キッチンは自分にとって、第二のアトリエだと思っている。

だが、料理が好きなことと、料理が上手いことは、同じではない。

自分は、料理は好きであるが、残念ながら、上手いとはいえない。

それは、絵画が好きであっても、素晴らしい絵画を描けるのとは別であることと似ている。

 

手間をかけずに、美味い料理を作りたいと思っている。

焼き魚は、その最たる成功事例だ。

鮭や鰤は、ただ焼くだけで美味い。

幼い頃からもう数え切れないくらい食べてきたが飽きることがない。

しかも、日本酒にも合うし、納豆とご飯もあれば、最強のごちそうになる。

 

逆に、手間がかかる料理は、それがたとえ美味しく出来たとしても、繰り返し作ることはない。

例えば肉じゃがは、花嫁修業のお姉さんが、お母さんに最初に叩き込まれる基本の料理だと聞いて、自分も作ってみたことがあるが、確かに美味しくはできるのだが、手間がかかりすぎる。これを基本といわれる花嫁は大変だろうと思う。

肉じゃがを作るくらいなら、ポトフのほうがずっと簡単に作れる。肉じゃがとは違う風味だが、ポトフがあれば肉じゃがは無しでも、自分は耐えられる。

 

要するに、「手間いらずで美味い」が自分の料理のモットーとなっているようだ。

 

前置きが長くなったが、そんな自分がグラタンを作った。

どういう風の吹き回しだったろう。

ただ「こっち方面」の料理を作ったことがなかったので、克服したいと思った。ワインやパンが合う料理も身につけておきたい。そんなところだったろう。

結果から述べると、うまく出来た。

奇跡的に。である。

 

これほどまで、手間がかかる料理だとは思わなかった。

ホワイトソースをつくり、マカロニを茹でる。

鶏肉、マッシュルーム、海鮮、たまねぎ、ブロッコリー、、といった食材を切り、火を通しておく。.......など。

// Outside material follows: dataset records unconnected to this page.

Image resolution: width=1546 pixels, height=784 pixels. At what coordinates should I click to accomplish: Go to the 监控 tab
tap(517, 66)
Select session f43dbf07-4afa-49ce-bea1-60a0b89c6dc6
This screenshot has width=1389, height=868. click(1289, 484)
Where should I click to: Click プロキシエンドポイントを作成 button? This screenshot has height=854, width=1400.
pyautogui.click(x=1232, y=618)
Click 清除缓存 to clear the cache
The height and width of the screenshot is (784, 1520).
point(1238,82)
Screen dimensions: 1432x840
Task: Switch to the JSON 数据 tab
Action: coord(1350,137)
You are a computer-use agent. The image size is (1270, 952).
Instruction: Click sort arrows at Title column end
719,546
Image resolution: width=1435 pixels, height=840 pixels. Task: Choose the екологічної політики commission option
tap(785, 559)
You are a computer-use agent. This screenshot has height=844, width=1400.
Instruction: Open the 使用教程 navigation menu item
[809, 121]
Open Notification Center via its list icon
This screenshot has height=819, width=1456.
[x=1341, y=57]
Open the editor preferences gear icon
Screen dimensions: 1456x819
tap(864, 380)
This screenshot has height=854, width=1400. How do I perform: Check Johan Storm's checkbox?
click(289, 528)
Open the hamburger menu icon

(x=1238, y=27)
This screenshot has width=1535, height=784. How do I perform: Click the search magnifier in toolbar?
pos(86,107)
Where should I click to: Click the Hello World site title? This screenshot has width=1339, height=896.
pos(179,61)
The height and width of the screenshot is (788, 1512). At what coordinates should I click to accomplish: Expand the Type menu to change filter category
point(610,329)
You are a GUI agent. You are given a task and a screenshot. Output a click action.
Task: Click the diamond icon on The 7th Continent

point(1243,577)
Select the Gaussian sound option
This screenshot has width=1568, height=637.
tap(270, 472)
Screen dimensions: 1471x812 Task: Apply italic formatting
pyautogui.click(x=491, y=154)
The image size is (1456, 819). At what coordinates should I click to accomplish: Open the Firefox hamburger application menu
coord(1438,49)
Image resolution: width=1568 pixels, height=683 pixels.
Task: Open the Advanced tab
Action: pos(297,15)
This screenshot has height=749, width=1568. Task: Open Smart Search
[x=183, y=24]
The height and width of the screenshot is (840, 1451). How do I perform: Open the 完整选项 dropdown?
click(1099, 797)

ただ具材を全部耐熱皿に放り込んで、レンジで加熱したらできるなどと思い込んでいた(舐めていた)ので、まあ段取りが悪い悪い。

マカロニが茹で上がったときに、その他の具材がそろっておらず、そこからカットしたり火を通したりしていたから、マカロニがカラカラになってしまったり、ホワイトソースがガビガビになってしまったりした。こんなものがグラタンになるのだろうか、と絶望的な気持ちになった。大海原の真ん中に放り出されたような気持ちだ。

改めて、これが結果として、そこそこ「グラタン」になったことは奇跡だったと思う。

 

これほどに手間のかかる料理であったことを思い知り、ふだんの自分ならば、二度と作らない。となったであろう。

が、グラタンについては、どういうわけだか、リベンジをしたいという気持ちが高ぶっている。

手間はかかったが、それっぽいものが出来たことに小さな手応えがあったことと、なんとなくだが、工夫や経験次第で、この手間を大幅に解消できるような予感もするのである。

一見、手間のかかるレシピであっても「手間いらずで美味い」に持っていけそうなメニューは、リベンジという展開が、自分にあることを知った。